## [Given records]
----------

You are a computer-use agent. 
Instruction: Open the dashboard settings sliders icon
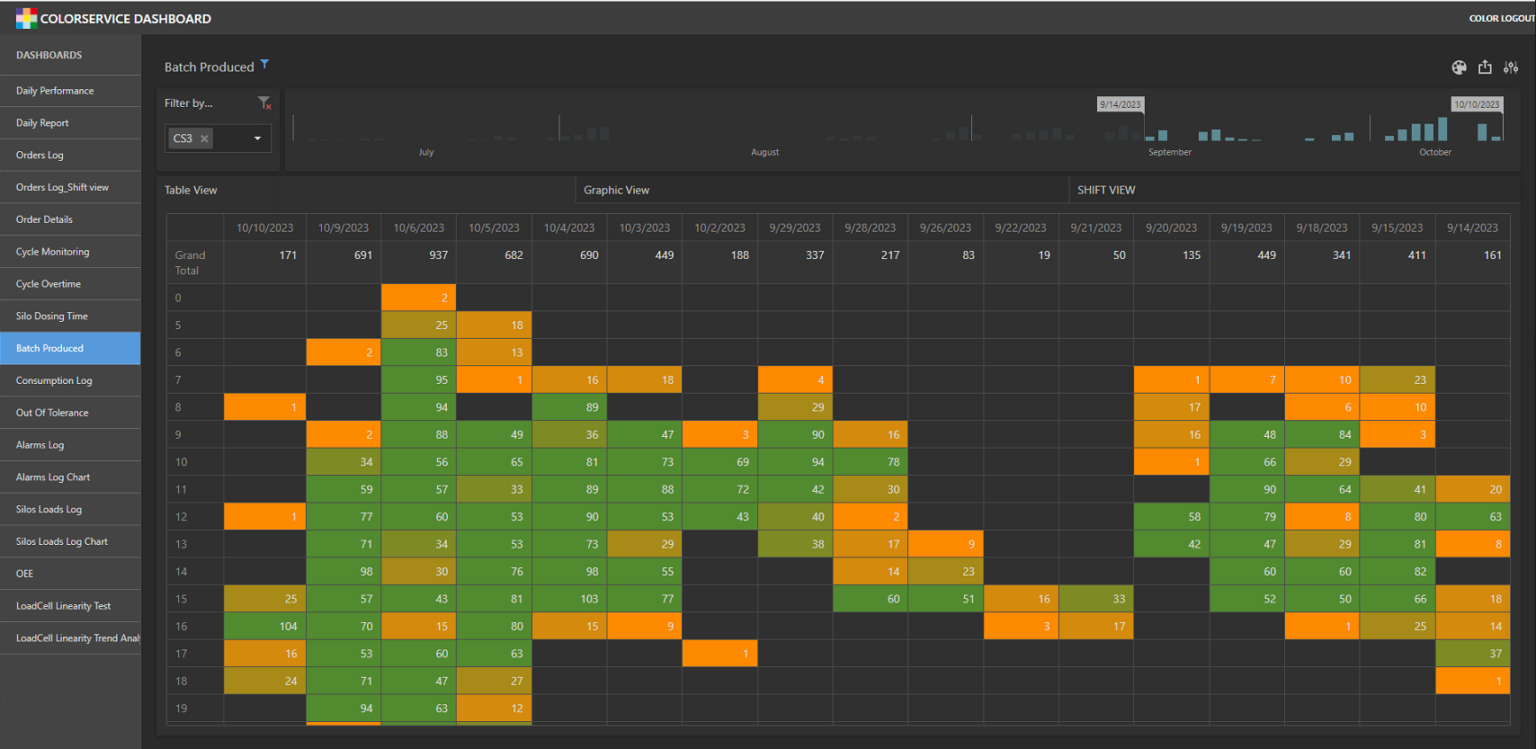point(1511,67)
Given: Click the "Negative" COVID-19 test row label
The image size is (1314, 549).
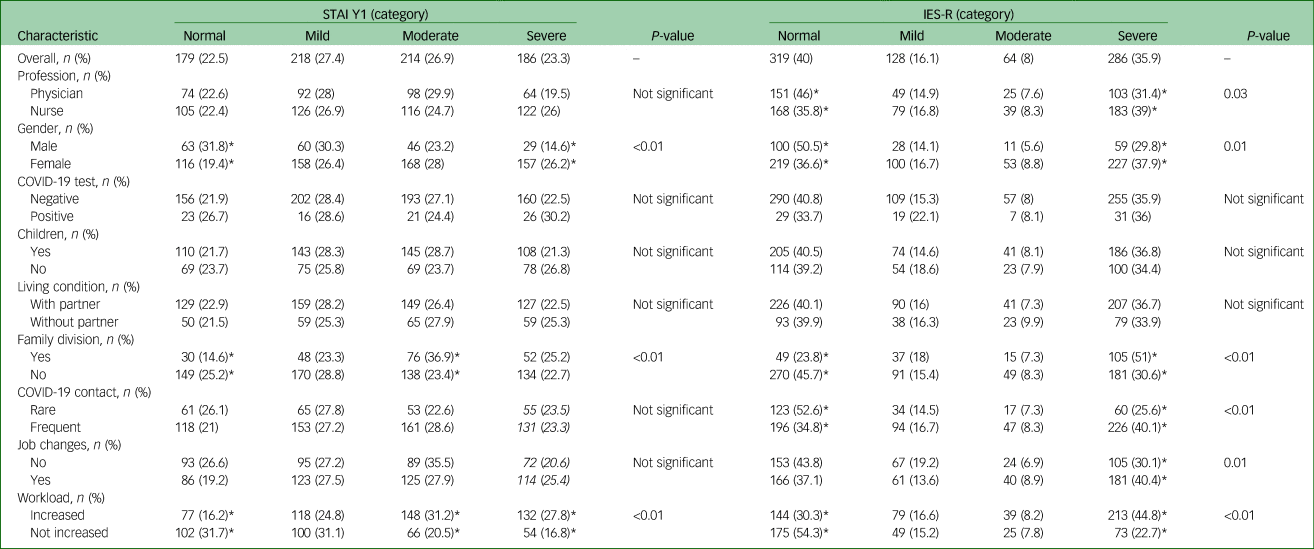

----------

## [The request]
Rewrite all the items above, swapping "Click" for "Tap" and keeping everything else the same. Leave the pictures out of your answer.

## [Task solution]
You are a computer-use agent. 
Instruction: Open the dashboard settings sliders icon
point(1511,67)
Given: Tap the "Negative" COVID-19 test row label
The image size is (1314, 549).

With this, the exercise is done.